THE EXERCISE :: Turn the stretch of the entries that starts with the line containing "Given: Open directions" and ends with the line containing "I will pos(68,38).", both of those lines included, into a Markdown table. Use the columns Row and Line, number each line, and leave out any blank lines.
----
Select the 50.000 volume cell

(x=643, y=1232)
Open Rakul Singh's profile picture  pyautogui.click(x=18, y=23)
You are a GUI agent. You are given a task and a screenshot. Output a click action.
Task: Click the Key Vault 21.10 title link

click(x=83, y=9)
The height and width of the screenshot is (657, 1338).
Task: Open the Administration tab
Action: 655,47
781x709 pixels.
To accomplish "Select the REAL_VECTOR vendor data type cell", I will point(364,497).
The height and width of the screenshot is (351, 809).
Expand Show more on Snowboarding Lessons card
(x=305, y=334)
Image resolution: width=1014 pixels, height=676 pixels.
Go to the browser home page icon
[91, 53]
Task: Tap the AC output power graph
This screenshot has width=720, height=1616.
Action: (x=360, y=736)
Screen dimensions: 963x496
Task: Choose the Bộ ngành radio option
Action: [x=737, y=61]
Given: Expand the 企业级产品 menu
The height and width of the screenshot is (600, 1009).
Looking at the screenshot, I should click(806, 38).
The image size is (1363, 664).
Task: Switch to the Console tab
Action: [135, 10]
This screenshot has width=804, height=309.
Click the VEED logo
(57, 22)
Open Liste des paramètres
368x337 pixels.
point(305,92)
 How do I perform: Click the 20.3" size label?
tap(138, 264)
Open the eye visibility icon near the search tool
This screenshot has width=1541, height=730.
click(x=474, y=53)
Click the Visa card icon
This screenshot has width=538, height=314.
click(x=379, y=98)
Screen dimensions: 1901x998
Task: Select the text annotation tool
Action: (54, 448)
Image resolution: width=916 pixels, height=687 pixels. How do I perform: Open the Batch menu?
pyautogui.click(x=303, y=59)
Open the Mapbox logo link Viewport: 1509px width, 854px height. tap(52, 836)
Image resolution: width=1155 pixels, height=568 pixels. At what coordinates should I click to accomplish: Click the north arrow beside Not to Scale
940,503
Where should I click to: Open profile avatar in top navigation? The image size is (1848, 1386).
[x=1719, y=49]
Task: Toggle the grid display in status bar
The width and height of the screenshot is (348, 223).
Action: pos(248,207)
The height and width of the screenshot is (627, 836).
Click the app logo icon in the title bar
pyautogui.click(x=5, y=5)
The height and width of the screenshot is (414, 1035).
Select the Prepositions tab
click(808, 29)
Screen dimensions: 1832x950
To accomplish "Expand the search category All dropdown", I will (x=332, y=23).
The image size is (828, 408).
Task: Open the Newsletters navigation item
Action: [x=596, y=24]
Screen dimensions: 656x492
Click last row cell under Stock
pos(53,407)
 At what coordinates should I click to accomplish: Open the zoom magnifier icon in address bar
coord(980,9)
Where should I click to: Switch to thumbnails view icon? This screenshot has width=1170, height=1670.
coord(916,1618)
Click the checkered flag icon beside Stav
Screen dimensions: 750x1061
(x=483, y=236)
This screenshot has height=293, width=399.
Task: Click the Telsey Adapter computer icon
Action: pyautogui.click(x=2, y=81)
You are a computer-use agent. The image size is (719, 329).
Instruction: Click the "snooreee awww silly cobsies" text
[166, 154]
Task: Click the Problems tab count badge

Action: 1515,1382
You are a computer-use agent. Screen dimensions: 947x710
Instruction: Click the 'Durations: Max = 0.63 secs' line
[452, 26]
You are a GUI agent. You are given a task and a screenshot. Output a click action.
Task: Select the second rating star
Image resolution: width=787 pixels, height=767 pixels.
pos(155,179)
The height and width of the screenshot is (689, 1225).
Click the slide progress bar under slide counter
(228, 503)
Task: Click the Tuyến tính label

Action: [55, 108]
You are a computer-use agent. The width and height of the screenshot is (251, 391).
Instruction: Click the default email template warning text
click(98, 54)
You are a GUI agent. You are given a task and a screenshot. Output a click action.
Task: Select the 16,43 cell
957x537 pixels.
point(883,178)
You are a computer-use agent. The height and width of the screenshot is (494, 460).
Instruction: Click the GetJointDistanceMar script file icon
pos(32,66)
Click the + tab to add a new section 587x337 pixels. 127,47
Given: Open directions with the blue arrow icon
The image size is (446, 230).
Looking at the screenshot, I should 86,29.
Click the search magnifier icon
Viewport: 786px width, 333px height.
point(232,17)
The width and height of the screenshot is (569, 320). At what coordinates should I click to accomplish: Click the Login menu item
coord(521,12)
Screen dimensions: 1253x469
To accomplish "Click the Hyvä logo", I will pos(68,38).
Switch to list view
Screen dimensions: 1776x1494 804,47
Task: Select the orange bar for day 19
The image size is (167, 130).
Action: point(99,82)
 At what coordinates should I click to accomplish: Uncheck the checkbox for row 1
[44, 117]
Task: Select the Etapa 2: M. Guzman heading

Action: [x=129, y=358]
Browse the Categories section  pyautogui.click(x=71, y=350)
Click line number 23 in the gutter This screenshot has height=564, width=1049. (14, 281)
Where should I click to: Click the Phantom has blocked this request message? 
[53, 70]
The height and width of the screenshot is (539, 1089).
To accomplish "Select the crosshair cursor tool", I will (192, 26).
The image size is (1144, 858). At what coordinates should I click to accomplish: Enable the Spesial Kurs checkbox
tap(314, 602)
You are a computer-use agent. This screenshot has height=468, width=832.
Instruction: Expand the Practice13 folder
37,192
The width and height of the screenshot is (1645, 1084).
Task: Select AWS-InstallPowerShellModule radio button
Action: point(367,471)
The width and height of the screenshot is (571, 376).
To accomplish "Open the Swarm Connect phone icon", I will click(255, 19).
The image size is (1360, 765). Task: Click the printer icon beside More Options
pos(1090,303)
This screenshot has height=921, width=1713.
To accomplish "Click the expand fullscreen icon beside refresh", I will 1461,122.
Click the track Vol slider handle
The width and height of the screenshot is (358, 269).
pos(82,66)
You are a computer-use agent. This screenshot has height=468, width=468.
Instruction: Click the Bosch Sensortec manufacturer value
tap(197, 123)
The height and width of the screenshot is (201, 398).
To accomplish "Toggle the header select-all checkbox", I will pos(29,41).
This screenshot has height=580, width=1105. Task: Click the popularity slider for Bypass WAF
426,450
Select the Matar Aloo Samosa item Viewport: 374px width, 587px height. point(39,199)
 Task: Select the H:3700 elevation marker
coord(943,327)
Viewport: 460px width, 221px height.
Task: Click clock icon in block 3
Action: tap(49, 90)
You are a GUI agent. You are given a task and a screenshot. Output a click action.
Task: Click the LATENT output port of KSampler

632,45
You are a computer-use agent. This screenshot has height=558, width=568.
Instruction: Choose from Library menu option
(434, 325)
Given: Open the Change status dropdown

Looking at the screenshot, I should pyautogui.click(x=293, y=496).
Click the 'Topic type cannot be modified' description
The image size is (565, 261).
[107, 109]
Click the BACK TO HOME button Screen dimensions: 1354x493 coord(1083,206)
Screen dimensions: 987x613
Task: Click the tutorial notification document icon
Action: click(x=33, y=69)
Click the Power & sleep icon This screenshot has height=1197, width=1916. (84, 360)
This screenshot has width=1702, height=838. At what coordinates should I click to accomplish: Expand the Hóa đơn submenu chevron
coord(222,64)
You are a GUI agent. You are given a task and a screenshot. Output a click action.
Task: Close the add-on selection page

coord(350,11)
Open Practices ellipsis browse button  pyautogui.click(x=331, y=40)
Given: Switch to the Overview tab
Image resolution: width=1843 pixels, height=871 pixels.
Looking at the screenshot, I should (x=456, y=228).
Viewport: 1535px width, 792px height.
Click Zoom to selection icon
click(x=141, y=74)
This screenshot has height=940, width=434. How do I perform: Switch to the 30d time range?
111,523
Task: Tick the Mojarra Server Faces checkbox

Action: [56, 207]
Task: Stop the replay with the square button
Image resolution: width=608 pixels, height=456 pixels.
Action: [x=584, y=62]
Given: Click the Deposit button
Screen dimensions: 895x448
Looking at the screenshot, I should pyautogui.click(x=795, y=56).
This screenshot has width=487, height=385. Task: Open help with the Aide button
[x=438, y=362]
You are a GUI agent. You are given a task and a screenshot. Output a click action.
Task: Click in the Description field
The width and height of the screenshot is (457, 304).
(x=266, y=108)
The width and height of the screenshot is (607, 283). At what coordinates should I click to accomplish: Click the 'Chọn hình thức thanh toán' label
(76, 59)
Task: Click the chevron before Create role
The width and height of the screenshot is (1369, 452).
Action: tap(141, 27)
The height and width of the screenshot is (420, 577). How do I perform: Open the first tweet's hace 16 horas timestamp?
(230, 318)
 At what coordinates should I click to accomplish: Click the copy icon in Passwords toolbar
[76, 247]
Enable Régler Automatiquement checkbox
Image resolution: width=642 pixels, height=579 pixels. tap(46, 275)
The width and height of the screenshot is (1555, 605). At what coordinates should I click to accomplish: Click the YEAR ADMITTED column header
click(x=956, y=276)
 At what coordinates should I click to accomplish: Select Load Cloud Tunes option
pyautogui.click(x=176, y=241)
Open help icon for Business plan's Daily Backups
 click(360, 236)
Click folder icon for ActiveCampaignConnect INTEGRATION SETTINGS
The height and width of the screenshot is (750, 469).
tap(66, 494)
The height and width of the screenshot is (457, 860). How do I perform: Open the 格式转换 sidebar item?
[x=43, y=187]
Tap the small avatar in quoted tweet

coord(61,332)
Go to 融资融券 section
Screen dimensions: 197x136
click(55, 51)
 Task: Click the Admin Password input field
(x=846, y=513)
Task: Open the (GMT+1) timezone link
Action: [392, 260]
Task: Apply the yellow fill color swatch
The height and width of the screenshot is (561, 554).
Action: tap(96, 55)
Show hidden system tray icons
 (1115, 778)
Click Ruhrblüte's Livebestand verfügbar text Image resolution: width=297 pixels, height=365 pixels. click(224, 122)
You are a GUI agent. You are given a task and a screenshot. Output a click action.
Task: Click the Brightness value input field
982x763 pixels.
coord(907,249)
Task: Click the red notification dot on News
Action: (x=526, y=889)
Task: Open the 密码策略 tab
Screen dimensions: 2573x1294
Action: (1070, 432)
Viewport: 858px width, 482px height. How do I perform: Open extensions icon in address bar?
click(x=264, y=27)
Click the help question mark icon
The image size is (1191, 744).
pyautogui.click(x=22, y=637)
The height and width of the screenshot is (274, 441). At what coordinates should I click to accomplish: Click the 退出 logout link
----
TASK SOLUTION ::
| Row | Line |
|---|---|
| 1 | Given: Open directions with the blue arrow icon |
| 2 | The image size is (446, 230). |
| 3 | Looking at the screenshot, I should 86,29. |
| 4 | Click the search magnifier icon |
| 5 | Viewport: 786px width, 333px height. |
| 6 | point(232,17) |
| 7 | The width and height of the screenshot is (569, 320). At what coordinates should I click to accomplish: Click the Login menu item |
| 8 | coord(521,12) |
| 9 | Screen dimensions: 1253x469 |
| 10 | To accomplish "Click the Hyvä logo", I will pos(68,38). |